Then, the slave B t,255 The connected regions appearing therein are numbered starting with 1, and all connected regions therein are assigned different numbers with consecutive integers. After B t,θ When a brand-new area which is completely not overlapped with the numbered area appears, a new number is continuously distributed to the new area; when the coded area is overlapped with the unique numbered area, the number of the area is inherited; when the number of the area is overlapped with a plurality of numbered areas, the number of the area with the largest area is inherited. Numbering all connected regions in the whole Boolean graph sequence according to the rule, and a series of regions with the same number in different Boolean graph layers can form a three-dimensional region
Figure BDA0003517322200000033
N r As an image I t The number of the obtained three-dimensional regions, and the three-dimensional regions are formed by a plurality of sub-region image layers
Figure BDA0003517322200000034
l is the layer where each sub-region is located.

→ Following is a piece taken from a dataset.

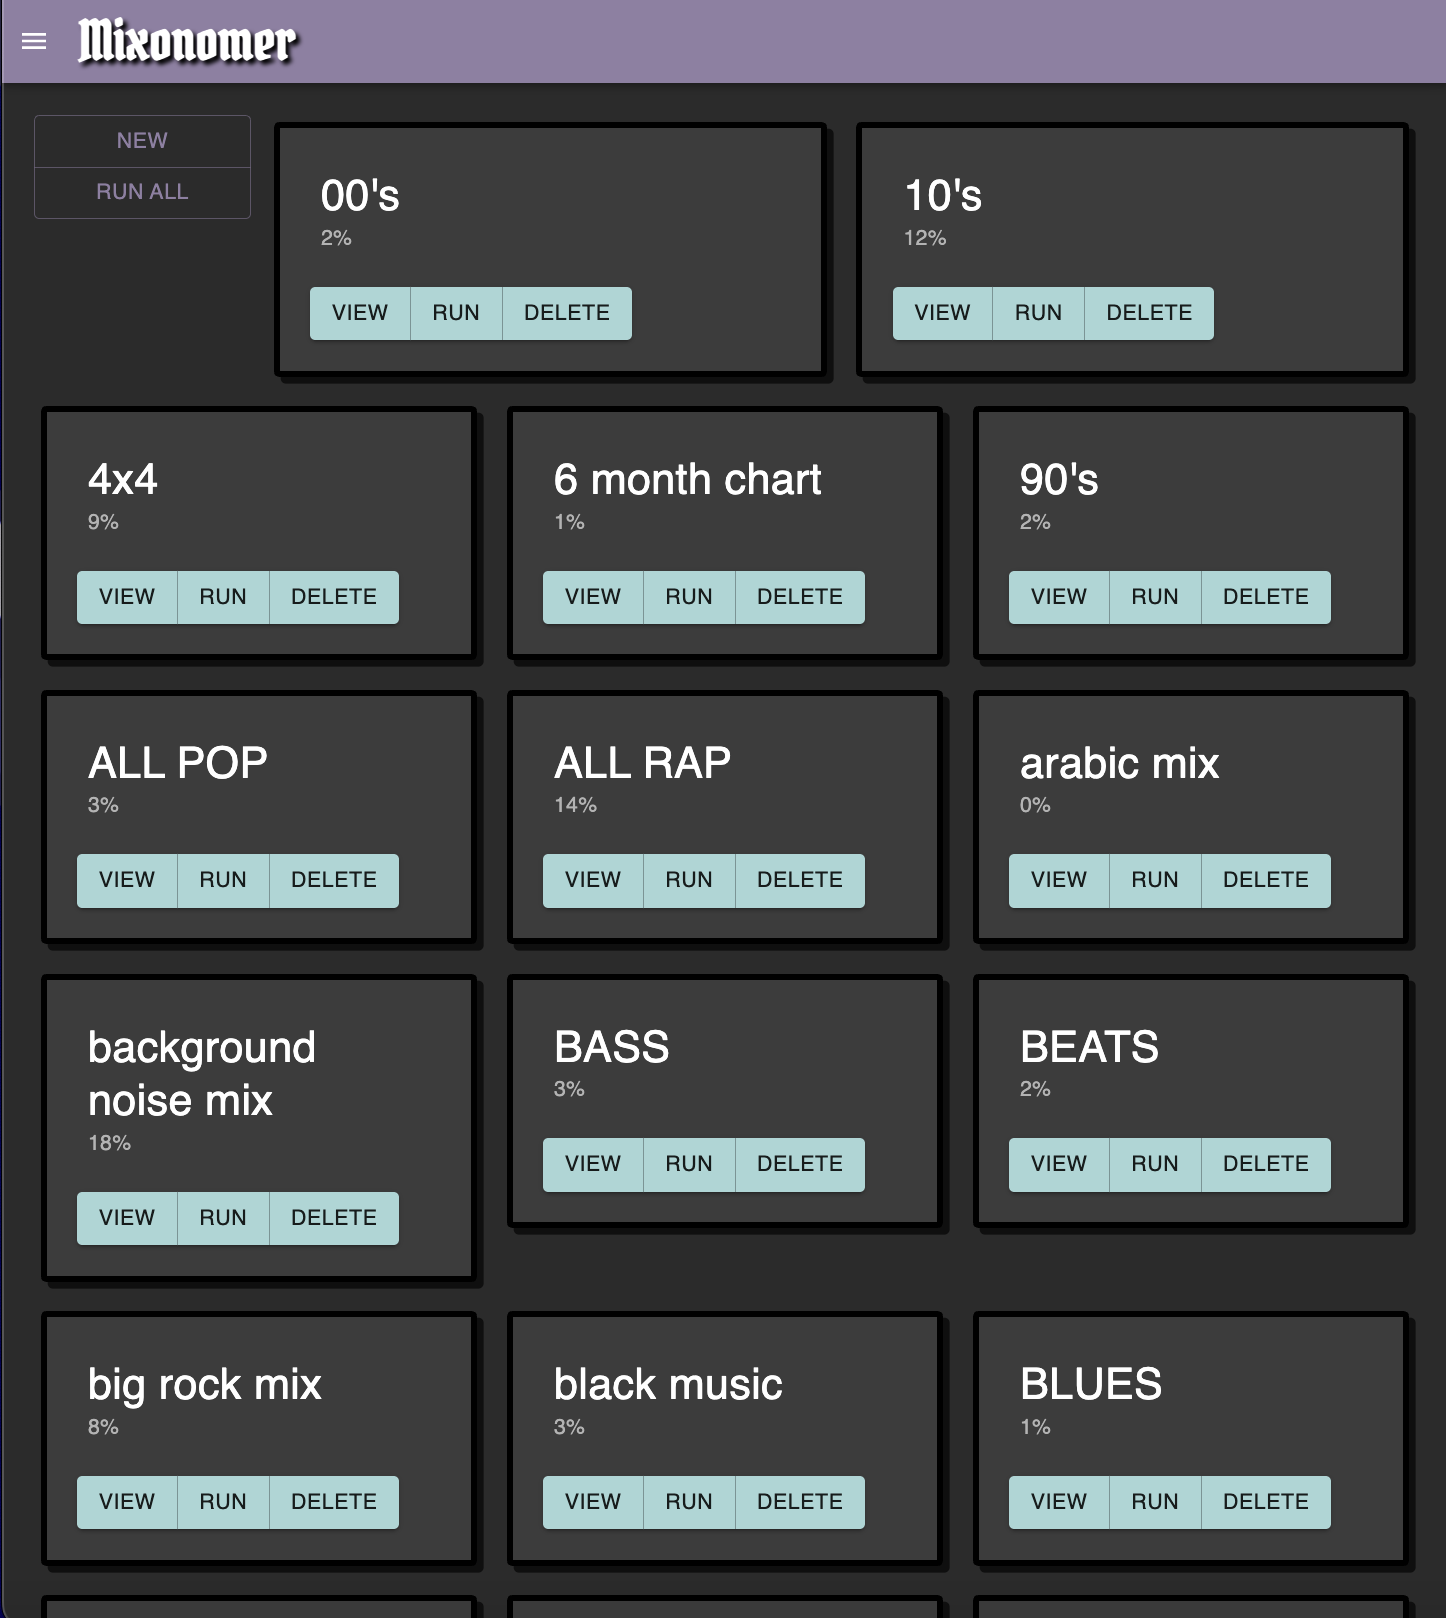1446x1618 pixels.
Task: Open the navigation hamburger menu
Action: point(34,41)
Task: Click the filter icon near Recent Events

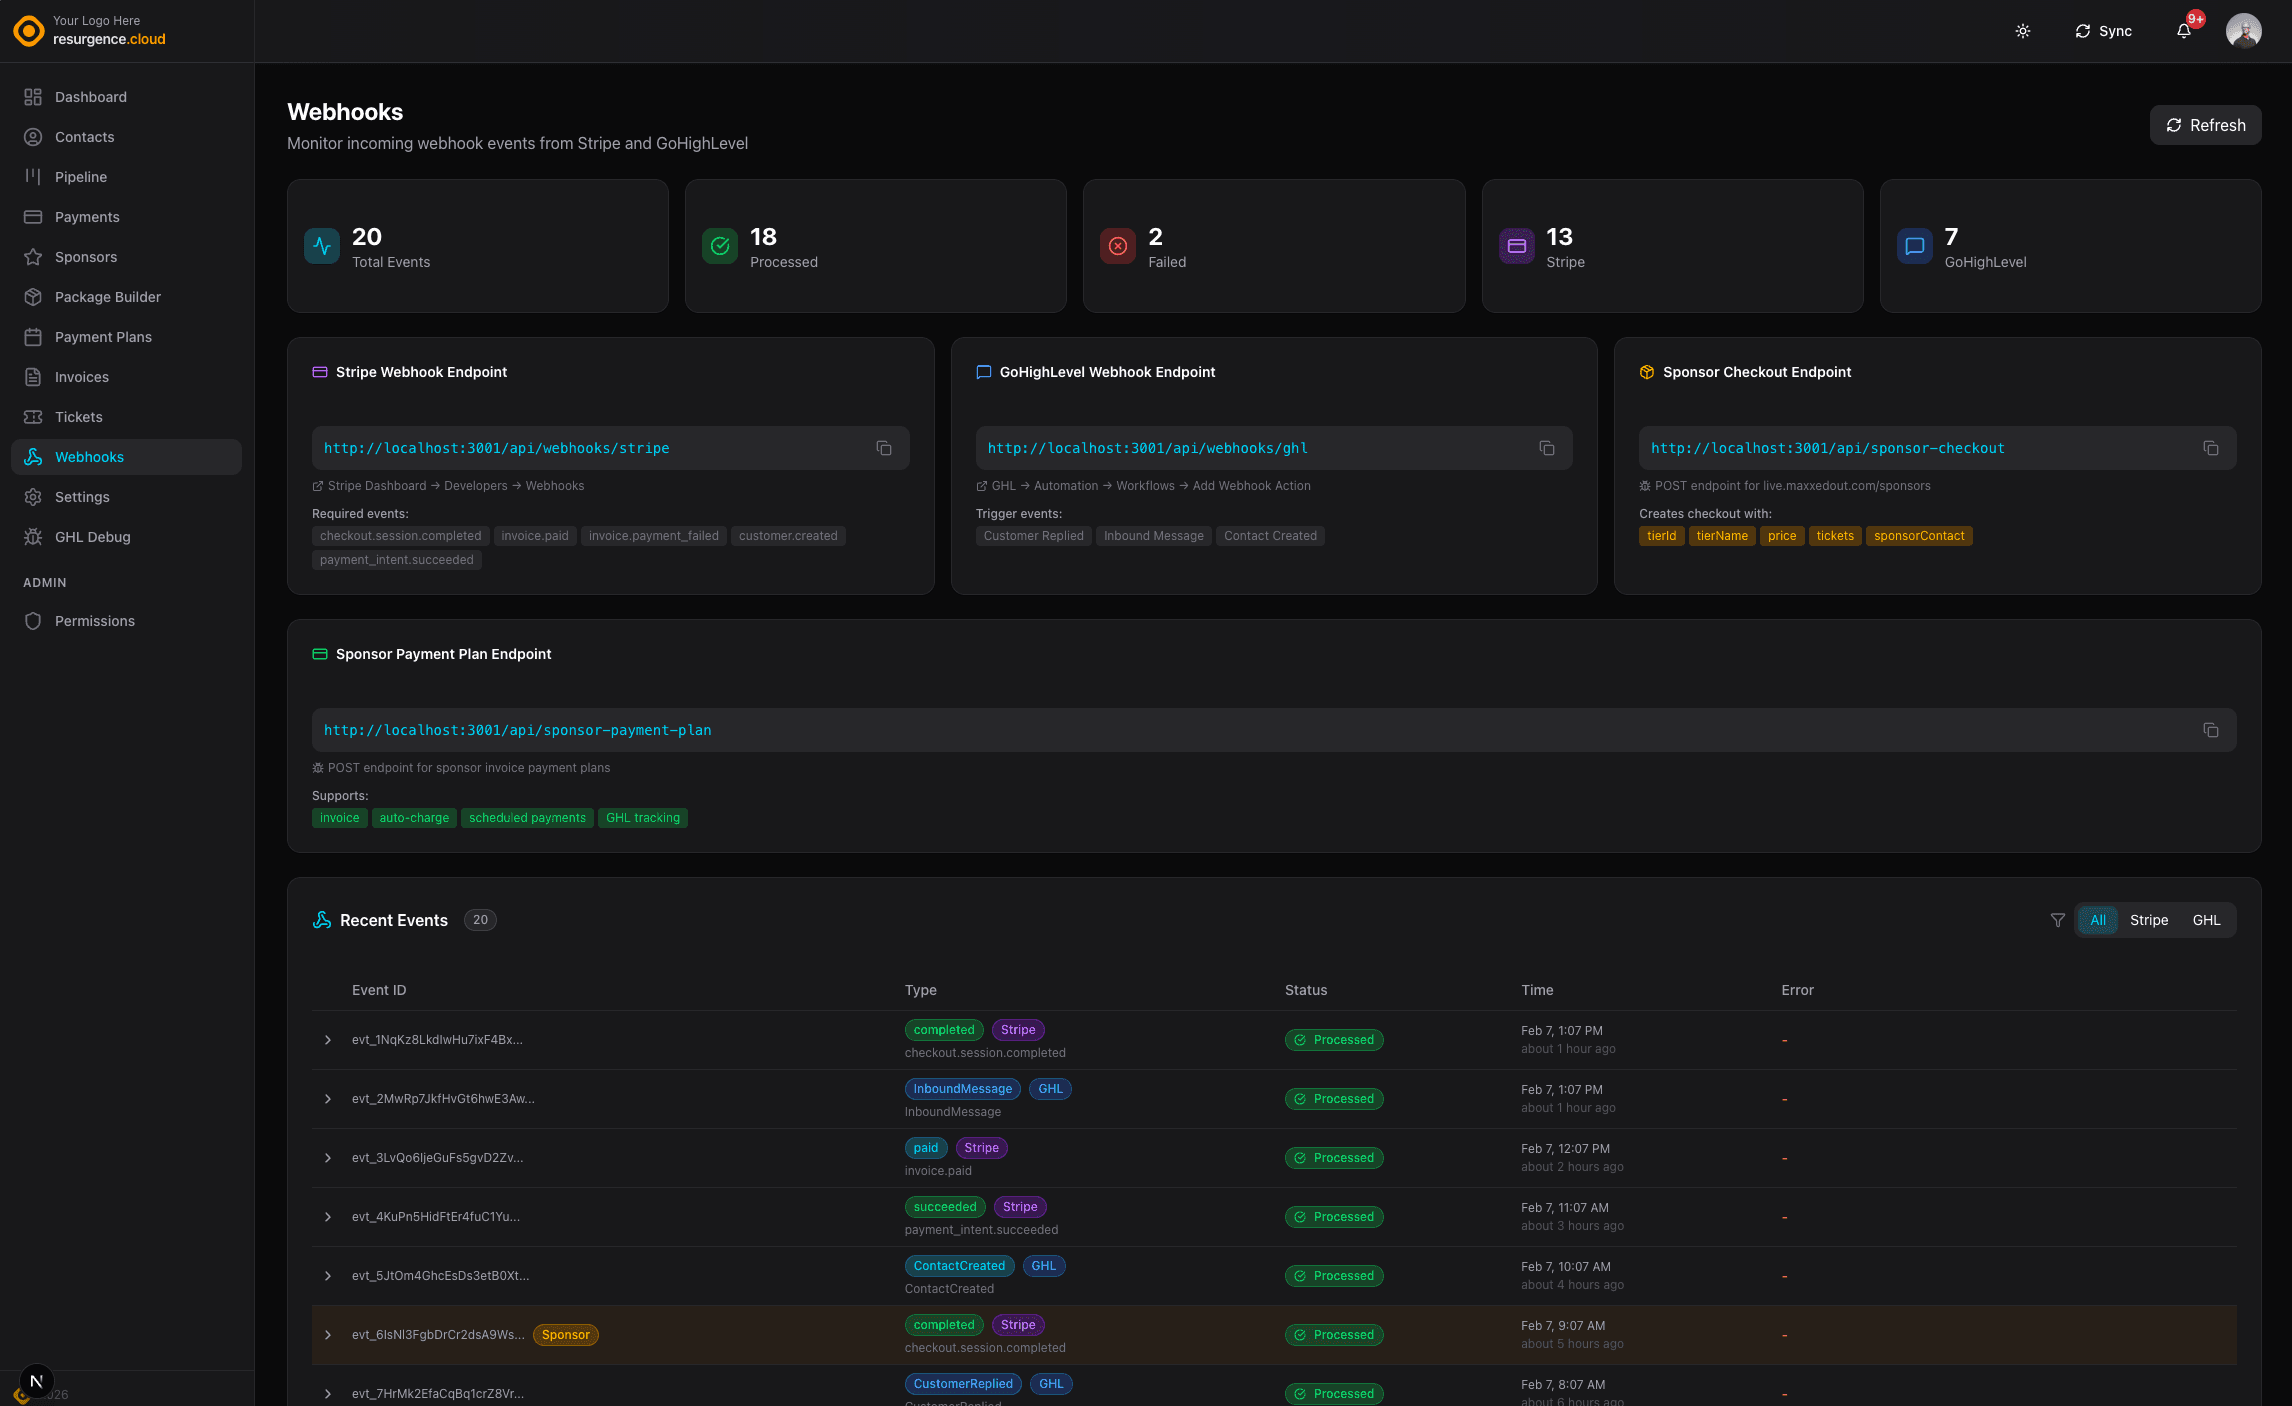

Wherein, in the step one, the similarity operator is calculated and normalized for the sub-regions of each three-dimensional region, and the calculation method is as follows: first, each subregion is calculated
Figure BDA0003517322200000035
The greater the gray contrast of the inner superpixel to its neighboring outer superpixel, the more likely the region is to represent a complete object. The calculation formula is as follows:
Figure BDA0003517322200000041
wherein sp t,i Is a sub-region
Figure BDA0003517322200000042
Inner super-pixel, sp t,j Is not subject to
Figure BDA0003517322200000043
The super pixel of (2); delta (-) is an indicator function when a superpixel sp t,j Belong to and sp t,i Neighboring super-pixel sets
Figure BDA0003517322200000044
When the value is 1, otherwise, it is 0.
Then calculating each sub-region
Figure BDA0003517322200000045
The smaller the difference between the superpixels within a sub-region, the more likely it represents a complete object. The calculation formula is as follows:
Figure BDA0003517322200000046
then calculating each sub-region
Figure BDA0003517322200000047
The gradient information contained at the boundary, the more gradients contained at the boundary are more likely to be complete objects. The calculation formula is as follows:
Figure BDA0003517322200000048
wherein br t,p Is an image frame I t The response of the gradient map at pixel p,
Figure BDA0003517322200000049
is a sub-region
Figure BDA00035173222000000410
The set of boundary pixels of (2).
Figure BDA00035173222000000411
Is a sub-region
Figure BDA00035173222000000412
The area of (a).
According to the above rule, the calculation formula of the similarity descriptor is as follows:
Figure BDA00035173222000000413
and finally, normalizing the similarity operators of all the sub-regions in each three-dimensional region, wherein the calculation formula is as follows:
Figure BDA00035173222000000414
the resulting similarity operator describes the likelihood that each region can represent the complete target region.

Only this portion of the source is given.